Dataset records
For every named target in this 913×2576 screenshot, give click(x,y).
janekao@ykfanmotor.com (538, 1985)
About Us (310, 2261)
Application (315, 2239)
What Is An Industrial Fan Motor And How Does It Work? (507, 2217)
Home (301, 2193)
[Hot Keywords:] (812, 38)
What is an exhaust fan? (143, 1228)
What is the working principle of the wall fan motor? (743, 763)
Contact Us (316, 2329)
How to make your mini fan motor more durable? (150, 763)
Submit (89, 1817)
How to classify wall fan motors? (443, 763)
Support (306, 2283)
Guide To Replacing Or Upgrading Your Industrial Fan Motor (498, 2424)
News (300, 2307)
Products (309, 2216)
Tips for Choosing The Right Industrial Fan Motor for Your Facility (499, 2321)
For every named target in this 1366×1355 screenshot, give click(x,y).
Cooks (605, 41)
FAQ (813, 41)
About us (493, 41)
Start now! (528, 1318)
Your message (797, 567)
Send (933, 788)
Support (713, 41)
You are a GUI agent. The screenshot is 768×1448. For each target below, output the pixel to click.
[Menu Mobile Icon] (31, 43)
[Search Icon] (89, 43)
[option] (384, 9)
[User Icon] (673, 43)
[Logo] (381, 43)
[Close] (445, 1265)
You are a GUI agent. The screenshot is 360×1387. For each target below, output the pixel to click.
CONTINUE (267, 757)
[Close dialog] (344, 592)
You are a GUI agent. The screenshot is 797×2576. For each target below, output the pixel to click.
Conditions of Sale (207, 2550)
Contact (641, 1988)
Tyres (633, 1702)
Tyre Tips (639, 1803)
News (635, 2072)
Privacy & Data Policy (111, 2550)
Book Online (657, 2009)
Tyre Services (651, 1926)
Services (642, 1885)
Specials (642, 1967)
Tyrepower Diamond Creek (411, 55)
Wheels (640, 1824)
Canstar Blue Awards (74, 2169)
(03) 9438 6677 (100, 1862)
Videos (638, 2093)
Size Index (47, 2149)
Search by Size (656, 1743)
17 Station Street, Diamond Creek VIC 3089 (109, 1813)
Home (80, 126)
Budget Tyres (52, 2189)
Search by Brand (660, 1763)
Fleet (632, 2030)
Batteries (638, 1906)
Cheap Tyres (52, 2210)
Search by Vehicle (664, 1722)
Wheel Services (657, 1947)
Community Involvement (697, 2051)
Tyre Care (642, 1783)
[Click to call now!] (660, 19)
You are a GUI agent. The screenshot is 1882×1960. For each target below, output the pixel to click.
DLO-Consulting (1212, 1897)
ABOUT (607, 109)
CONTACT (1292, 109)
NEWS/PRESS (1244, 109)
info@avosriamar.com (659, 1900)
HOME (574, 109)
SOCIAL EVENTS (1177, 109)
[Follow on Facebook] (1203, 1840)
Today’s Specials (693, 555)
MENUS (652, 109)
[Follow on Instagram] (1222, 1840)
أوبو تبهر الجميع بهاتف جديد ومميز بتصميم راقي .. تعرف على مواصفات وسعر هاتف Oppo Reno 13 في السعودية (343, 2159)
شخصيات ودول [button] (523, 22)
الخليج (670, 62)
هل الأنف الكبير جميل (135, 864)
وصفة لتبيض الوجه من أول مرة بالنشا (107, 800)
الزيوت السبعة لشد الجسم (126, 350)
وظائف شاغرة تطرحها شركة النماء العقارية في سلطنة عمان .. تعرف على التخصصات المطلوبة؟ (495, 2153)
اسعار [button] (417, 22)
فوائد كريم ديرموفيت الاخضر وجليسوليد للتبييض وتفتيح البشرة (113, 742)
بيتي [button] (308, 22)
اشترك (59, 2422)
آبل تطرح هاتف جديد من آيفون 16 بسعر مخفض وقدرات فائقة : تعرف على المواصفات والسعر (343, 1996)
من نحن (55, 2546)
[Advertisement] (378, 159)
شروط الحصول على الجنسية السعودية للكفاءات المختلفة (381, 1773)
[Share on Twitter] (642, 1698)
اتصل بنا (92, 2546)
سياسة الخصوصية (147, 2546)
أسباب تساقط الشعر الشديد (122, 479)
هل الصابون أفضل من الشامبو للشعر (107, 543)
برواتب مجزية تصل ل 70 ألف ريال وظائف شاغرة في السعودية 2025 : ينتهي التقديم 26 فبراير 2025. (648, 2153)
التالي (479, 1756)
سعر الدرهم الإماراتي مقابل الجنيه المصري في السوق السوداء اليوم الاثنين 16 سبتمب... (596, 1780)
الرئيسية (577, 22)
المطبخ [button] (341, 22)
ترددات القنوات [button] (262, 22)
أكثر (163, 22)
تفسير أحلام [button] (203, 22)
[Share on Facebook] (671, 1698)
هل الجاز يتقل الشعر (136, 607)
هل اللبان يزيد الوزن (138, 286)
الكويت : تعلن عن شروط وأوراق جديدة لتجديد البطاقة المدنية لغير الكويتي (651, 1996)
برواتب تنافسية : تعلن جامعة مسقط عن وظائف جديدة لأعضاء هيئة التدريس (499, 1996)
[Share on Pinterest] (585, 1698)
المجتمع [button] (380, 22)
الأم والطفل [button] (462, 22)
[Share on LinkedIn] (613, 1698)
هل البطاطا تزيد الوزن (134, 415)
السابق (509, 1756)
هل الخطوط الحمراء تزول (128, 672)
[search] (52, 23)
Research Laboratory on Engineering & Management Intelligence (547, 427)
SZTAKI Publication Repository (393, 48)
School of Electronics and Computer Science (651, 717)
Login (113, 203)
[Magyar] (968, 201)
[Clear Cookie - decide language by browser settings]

**Exercise instructions:**
Across the entries above, state how many lines include the string "named", with no other text.

**Output below:**
2